Oltre le letture dicotomiche

Come ha riportato AgenSIR, ho cercato di mostrare come a guidare molte analisi su Leone XIV siano state aspettative non realistiche: l’idea che avrebbe segnato fin da subito un distacco netto da papa Francesco. Di fronte al fatto che la realtà non ha confermato questa narrativa, alcuni hanno iniziato a proporre una lettura artificiale del nuovo pontificato, costruita su dicotomie semplificate: continuità/discontinuità, apertura/rigore, rottura/fedeltà. È un metodo che abbiamo già visto applicare ai pontefici precedenti e che rischia di oscurare il nucleo reale del magistero di Leone XIV. Ogni papa però si muove dentro una polarità, non dentro opposizioni manichee. È un concetto profondamente guardiniano, che Francesco ha spesso indicato e che Leone XIV conosce bene grazie alla sua formazione agostiniana.

La “complexio oppositorum” come chiave di lettura

Il Regno, nel suo resoconto, ha sintetizzato questo punto con chiarezza: Leone XIV si percepisce come papa della complexio oppositorum, capace di tenere insieme polarità che la cultura contemporanea tende a contrapporre. È qui, paradossalmente, che emerge una delle forme più significative della continuità con Francesco.

La prima esortazione apostolica del nuovo pontefice, Dilexi te, conferma questa linea: un testo centrato sull’amore per i poveri, sulla memoria della carità nella storia della Chiesa, e su un approccio pastorale che non si colloca in contrasto con il magistero precedente, ma ne prosegue lo slancio con uno stile differente – più sobrio, più controllato, ma certamente non alternativo.

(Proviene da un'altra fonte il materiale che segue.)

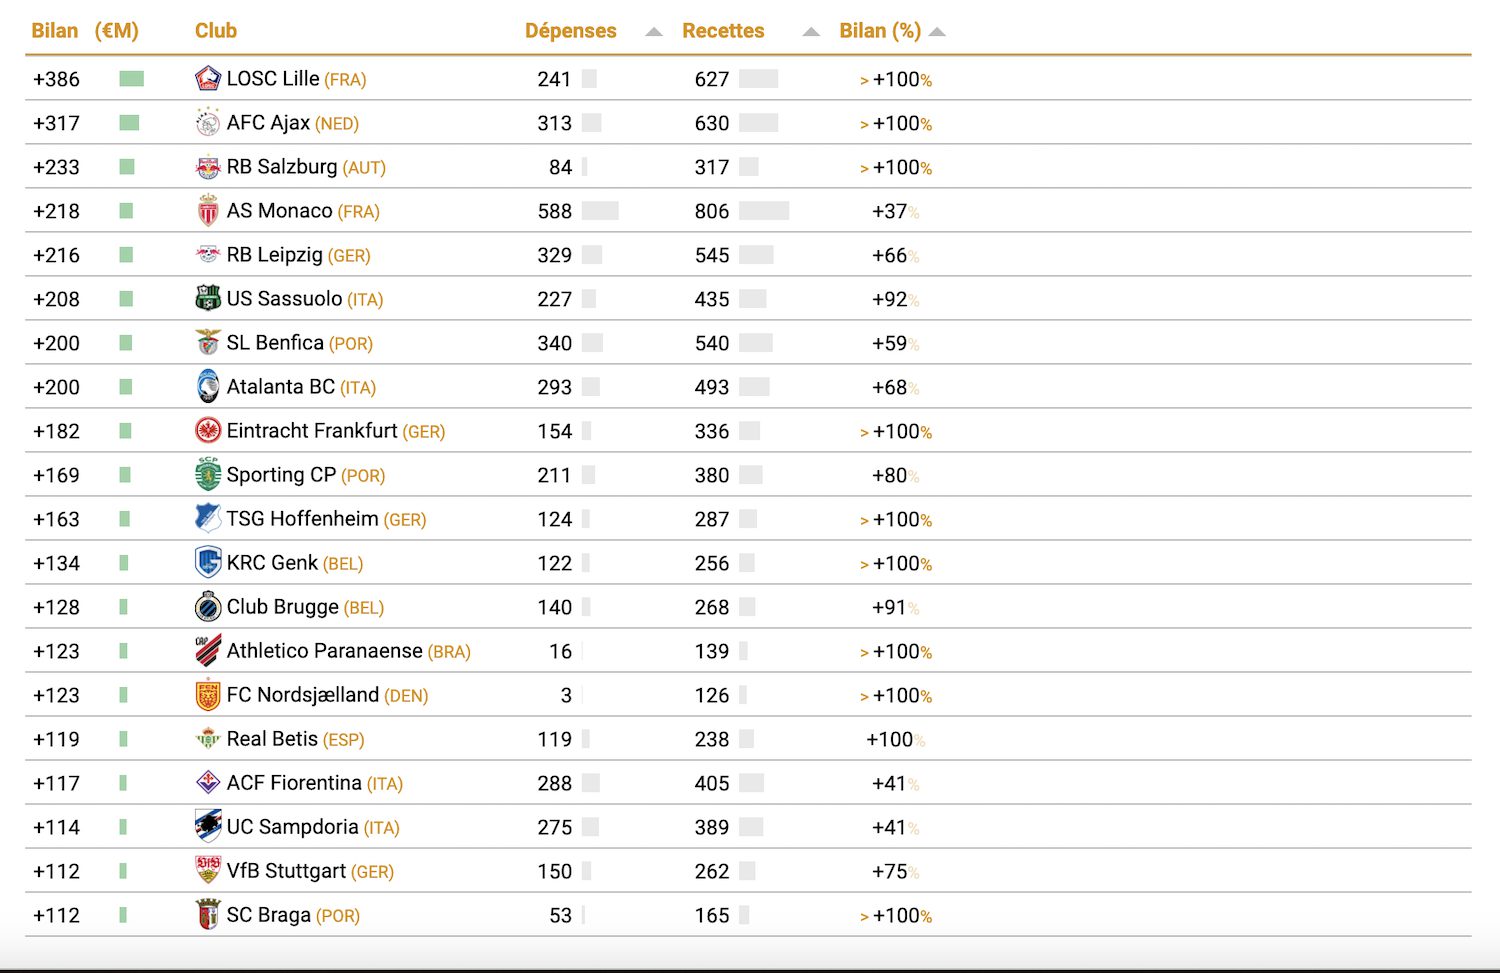This screenshot has height=973, width=1500.
Task: Click the LOSC Lille club crest
Action: (x=208, y=78)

Nel mio intervento ho poi approfondito l’aspetto geo-religioso: come la sensibilità formata negli Stati Uniti – nel confronto con il pluralismo, il dibattito pubblico e il rapporto tra religione e democrazia – plasmi l’approccio di Leone XIV, arricchendolo poi non solo pastoralmente ma come sguardo sul mondo contemporaneo con l’esperienza maturata in America Latina, principalmente in Perù, dal 1985 alla fine degli anni ’90 e oltre, svolgendo attività missionarie, pastorali e di formazione. Questa esperienza gli ha dato una profonda conoscenza delle realtà sociali e spirituali locali, oltre a una forte connessione con le comunità povere e disagiate. Nel contesto di una terra diversa dalla sua origine americana, Prevost ha imparato il valore della fede popolare vissuta nella semplicità e dell’accoglienza calorosa, elementi che hanno segnato il suo approccio pastorale. Ha affrontato tematiche sociali difficili come la corruzione, la povertà e la gestione delle emergenze, come durante la pandemia di Covid-19, organizzando aiuti materiali e morali per la popolazione. In sintesi, il lungo periodo vissuto in America Latina ha arricchito Prevost sia umanamente che spiritualmente, rendendolo capace di integrare fede, impegno sociale e sensibilità verso i problemi reali delle persone.

Menozzi ha invece posto l’attenzione sulle modalità con cui Leone XIV, finora e in assenza di un documento d’indirizzo complessivo, ha preso posizione sui temi della politica internazionale. Il punto di partenza è l’eredità del concilio Vaticano II e del discorso di Paolo VI alle Nazioni Unite del 1965, che impegnavano la Santa Sede a promuovere la soluzione pacifica delle controversie e la tutela dei diritti umani. I pontificati successivi, pur con sfumature diverse, hanno proseguito lungo questa linea. Con papa Francesco, e oggi con Leone XIV, lo scenario globale però è profondamente cambiato: crisi accentuata dell’ONU, indebolimento del multilateralismo, prevalere della logica della forza e degli interessi di parte.

Il Regno, nella sua sintesi, ha definito il pontefice un «papa americano» in senso ampio: una figura che unisce in sé, per storia personale e per sensibilità culturale, le due Americhe — quella del Nord, dove è nato, e quella del Sud, dove ha operato a lungo.

Un pontefice tra continuità e stile personale

In una video-intervista ad AgenSIR, a conclusione del convegno, ho cercato di esprimere il punto essenziale: la continuità tra Francesco e Leone XIV non è identità di temperamento, ma unità di visione. Cambia il linguaggio, cambia la postura comunicativa, ma l’orizzonte rimane lo stesso: una Chiesa chiamata a ricomporre le polarizzazioni, a uscire dai fronti contrapposti e a ritrovare l’unità nella testimonianza del Vangelo.